Sunday, September 9, 2012

Janssen Research & Development Submits Complete Response to the U.S. FDA on XARELTO (rivaroxaban) for the Reduction of Secondary Cardiovascular Events in Patients with Acute Coronary Syndrome


RARITAN, N.J.-- Janssen Research & Development, LLC (Janssen) announced today that it has submitted the Complete Response to the U.S. Food and Drug Administration (FDA) for the use of XARELTO (rivaroxaban) to reduce the risk of secondary cardiovascular events in patients with acute coronary syndrome (ACS). The response includes specific information requested by the FDA in their letter issued to Janssen on June 21, 2012.

Janssen also has resubmitted the supplemental New Drug Application (sNDA) for XARELTO to reduce the risk of stent thrombosis in patients with ACS, which the company withdrew on July 9, 2012 based on its connection to the above mentioned sNDA for XARELTO. Data from the ATLAS ACS 2 TIMI 51 trial support both sNDAs.

"We are confident in the results of the ATLAS ACS 2 TIMI 51 trial and have relied on the data from that study to develop our comprehensive responses to questions raised by the FDA in their review of our application," said Paul Burton, M.D., Ph.D., Vice President at Janssen R&D. "We look forward to working with the agency to make XARELTO available to patients who experience a heart attack and need treatment to reduce the risk of another heart attack, a blocked coronary stent or death."

XARELTO is approved for three clinical uses in the U.S.: to reduce the risk of blood clots in the legs and lungs of people who have just had knee replacement surgery, to reduce this risk in people who have just had hip replacement surgery, and to reduce the risk of both hemorrhagic and thrombotic strokes as well as other blood clots in people with atrial fibrillation not caused by a heart valve problem.
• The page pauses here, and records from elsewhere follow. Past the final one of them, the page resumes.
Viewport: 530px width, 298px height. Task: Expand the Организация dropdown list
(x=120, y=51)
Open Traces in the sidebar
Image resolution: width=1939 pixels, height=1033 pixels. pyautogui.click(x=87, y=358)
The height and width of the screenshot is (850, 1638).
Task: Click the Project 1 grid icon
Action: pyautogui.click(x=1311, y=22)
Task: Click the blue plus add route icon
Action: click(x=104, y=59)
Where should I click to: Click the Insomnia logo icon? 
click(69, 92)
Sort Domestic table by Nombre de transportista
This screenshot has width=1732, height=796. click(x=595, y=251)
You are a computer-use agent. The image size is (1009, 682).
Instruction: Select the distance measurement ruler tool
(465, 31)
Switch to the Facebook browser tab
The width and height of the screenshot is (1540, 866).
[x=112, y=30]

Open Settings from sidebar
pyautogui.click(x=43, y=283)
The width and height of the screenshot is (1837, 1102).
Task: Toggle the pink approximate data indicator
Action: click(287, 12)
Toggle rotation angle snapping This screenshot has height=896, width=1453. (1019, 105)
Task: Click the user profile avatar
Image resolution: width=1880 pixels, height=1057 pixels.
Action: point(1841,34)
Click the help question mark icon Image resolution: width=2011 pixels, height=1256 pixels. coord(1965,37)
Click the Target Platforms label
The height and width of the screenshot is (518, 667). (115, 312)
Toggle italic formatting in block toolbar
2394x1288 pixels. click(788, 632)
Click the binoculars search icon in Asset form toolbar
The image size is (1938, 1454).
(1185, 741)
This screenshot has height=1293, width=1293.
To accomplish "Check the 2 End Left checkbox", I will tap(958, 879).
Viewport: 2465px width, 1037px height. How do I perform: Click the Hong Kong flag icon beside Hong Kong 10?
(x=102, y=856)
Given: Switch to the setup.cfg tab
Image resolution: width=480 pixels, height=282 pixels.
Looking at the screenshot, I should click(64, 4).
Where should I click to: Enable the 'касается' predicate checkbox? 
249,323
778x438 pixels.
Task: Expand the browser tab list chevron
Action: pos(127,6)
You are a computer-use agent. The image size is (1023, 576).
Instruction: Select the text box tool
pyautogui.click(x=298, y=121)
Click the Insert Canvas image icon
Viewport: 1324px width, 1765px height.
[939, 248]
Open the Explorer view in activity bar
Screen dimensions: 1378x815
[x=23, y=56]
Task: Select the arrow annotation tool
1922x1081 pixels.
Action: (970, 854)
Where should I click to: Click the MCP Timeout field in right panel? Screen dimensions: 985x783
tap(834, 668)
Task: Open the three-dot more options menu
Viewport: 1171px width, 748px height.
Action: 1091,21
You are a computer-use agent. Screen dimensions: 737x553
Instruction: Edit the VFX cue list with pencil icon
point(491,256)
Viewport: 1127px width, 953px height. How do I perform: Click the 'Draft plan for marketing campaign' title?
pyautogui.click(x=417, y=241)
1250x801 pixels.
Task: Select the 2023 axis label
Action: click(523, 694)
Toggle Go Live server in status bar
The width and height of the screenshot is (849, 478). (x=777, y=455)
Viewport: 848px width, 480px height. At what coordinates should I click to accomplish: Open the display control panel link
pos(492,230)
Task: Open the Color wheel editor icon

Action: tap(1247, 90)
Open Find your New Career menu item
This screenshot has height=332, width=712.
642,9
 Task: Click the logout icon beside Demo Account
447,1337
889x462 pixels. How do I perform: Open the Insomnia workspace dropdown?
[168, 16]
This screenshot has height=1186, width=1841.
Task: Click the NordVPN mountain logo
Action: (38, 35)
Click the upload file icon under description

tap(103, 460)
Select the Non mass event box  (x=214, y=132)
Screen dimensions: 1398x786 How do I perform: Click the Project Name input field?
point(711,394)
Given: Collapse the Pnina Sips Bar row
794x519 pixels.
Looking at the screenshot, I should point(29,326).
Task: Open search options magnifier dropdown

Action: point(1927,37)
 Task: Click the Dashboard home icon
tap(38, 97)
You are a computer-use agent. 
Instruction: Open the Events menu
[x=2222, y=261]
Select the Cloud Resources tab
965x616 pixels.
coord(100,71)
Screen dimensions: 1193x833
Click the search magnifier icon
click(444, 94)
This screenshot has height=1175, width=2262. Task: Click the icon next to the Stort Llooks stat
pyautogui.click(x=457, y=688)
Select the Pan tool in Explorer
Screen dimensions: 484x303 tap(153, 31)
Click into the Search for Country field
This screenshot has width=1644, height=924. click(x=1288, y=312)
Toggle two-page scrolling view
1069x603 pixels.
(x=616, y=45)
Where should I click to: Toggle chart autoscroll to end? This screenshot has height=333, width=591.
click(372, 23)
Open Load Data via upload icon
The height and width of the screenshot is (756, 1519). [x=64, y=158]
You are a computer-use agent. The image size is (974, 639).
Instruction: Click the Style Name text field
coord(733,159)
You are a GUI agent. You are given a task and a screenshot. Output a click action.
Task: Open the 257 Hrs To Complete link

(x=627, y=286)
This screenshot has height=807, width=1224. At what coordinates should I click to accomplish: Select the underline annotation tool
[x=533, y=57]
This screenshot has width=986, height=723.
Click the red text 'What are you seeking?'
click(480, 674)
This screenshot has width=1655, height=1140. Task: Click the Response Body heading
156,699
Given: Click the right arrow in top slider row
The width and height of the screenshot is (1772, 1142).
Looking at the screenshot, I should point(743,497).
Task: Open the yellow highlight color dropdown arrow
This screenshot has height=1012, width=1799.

ACS is a complication of coronary heart disease, which is the leading cause of death in the U.S. and one of the most prevalent non-communicable diseases in the world. ACS occurs when a blood clot blocks a coronary artery, reducing blood supply to the heart. This disruption of blood flow can cause a heart attack, or unstable angina, a condition signifying that a heart attack may soon occur. Each year, an estimated 1.2 million patients in the U.S. are discharged from the hospital with a diagnosis of ACS.
Coronary stents are implanted in more than 1.5 million patients each year. Stent thrombosis is uncommon, but may result in a catastrophic complication after a stent has been inserted into a patient's coronary artery. Stent thrombosis can result in a heart attack or even death.